Iniciaram sua vida adulta em um período marcado por transformações profundas, como a pandemia, pela crise climática e pela polarização, fatores que moldam não só visão de mundo, mas expectativas concretas sobre o que significa uma relação de trabalho saudável.

Uma pesquisa da Deloitte mostra que 49% dos profissionais da geração Z abandonariam seus empregos em até dois anos caso os valores da empresa ou o equilíbrio entre vida pessoal e profissional não estivessem alinhados com suas expectativas. Não é impaciência, é coerência com uma geração que cresceu aprendendo a verificar informações e identificar contradições.

O ManpowerGroup aponta que 47% dos profissionais da geração Z pensam em pedir demissão nos próximos seis meses, o maior índice entre todas as gerações. Compreender o que está por trás desse número é mais produtivo do que reagir a ele com frustração.

geracao-z-no-mercado-de-trabalho

O que a geração Z espera das empresas

Com base em dados consistentes de pesquisa, algumas prioridades se repetem de forma expressiva entre os profissionais da geração Z e trabalho.

Propósito e alinhamento de valores estão no topo. Essa geração quer entender para que a empresa existe além do lucro, avaliando se esse propósito se manifesta nas decisões do dia a dia, não só na comunicação institucional.

Saúde mental e bem-estar deixaram de ser benefício diferencial para se tornar expectativa de base. Pesquisas indicam que 40% da geração Z se sente estressada na maior parte do tempo, sendo que 36% atribuem esse estresse diretamente ao trabalho. Empresas que ignoram esse dado têm dificuldade crescente de reter essa geração.

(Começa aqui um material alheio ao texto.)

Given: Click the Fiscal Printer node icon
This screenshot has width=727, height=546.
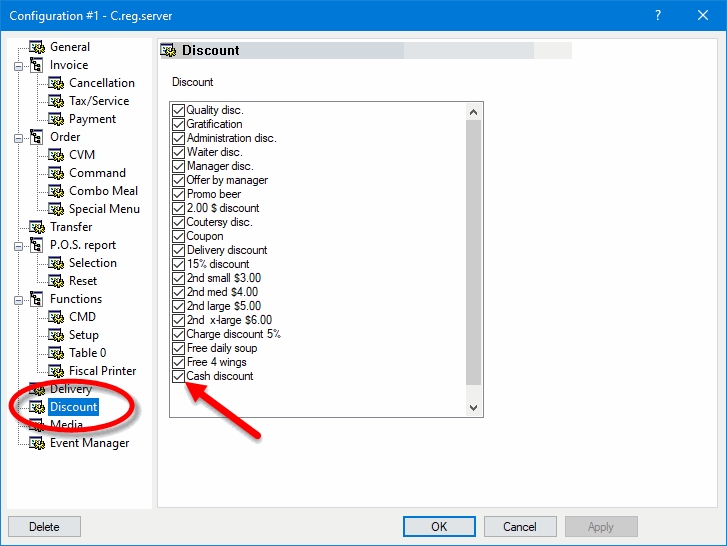Looking at the screenshot, I should pos(56,371).
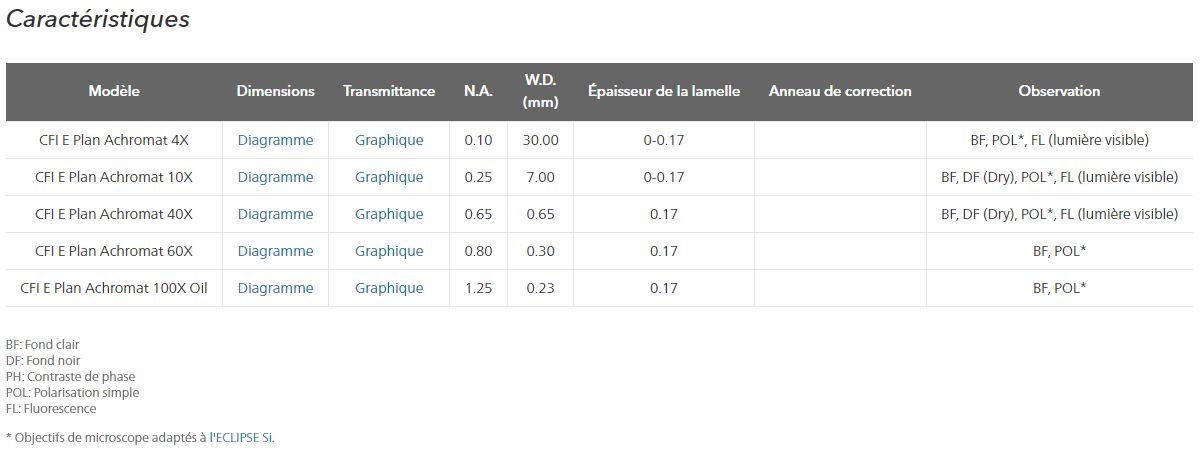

Flexibilidade real, não apenas no papel, e desenvolvimento acelerado de carreira completam o quadro. 

Cerca de 72% dos profissionais da geração Z afirmam que é importante ter socialização presencial com os colegas, o que desfaz a narrativa de que essa geração quer apenas trabalho remoto. O que querem é autonomia sobre como e quando trabalham, combinada com ambientes que valham a presença.

O salário emocional aparece com peso crescente nas avaliações dessa geração sobre empregadores, englobando exatamente esses fatores não financeiros que definem se a empresa entrega o que promete.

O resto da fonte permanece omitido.